→ **DOCUMENT EXTRACT**

————

A man in a concentration camp striped prisoner suit holds the forearm of a woman with shaved head in the same suit
Jonah Hauer-King as Lali Sokolov and Anna Próchniak as Gita Furman in ‘The Tattooist of Auschwitz’

Based on the mega-selling book by New Zealand writer Heather Morris, six-part series The Tattooist of Auschwitz tells the true story of Slovakian Jew and Holocaust survivor Ludwig “Lali” Sokolov, who was sent to Auschwitz-Birkenau in 1942 and given a job tattooing identification numbers on prisoners. The role allowed him special privileges — increased rations, private sleeping quarters — and led to him being taken under the wing of volatile SS officer Stefan Baretzki (played in the series by Jonas Nay). It was Baretzki who encouraged Lali’s blossoming love affair with fellow prisoner Gita and provided cover for their trysts. Marrying after the war, the couple relocated to Australia and remained together for 60 years.

————

→ **PROVIDED MATERIAL**
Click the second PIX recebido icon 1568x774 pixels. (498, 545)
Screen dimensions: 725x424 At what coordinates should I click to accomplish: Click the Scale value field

————

→ **PROBLEM**
According to the passage about The Tattooist of Auschwitz, which actor plays SS officer Stefan Baretzki in the series?

→ **RESULT OF THIS EXERCISE**
Jonas Nay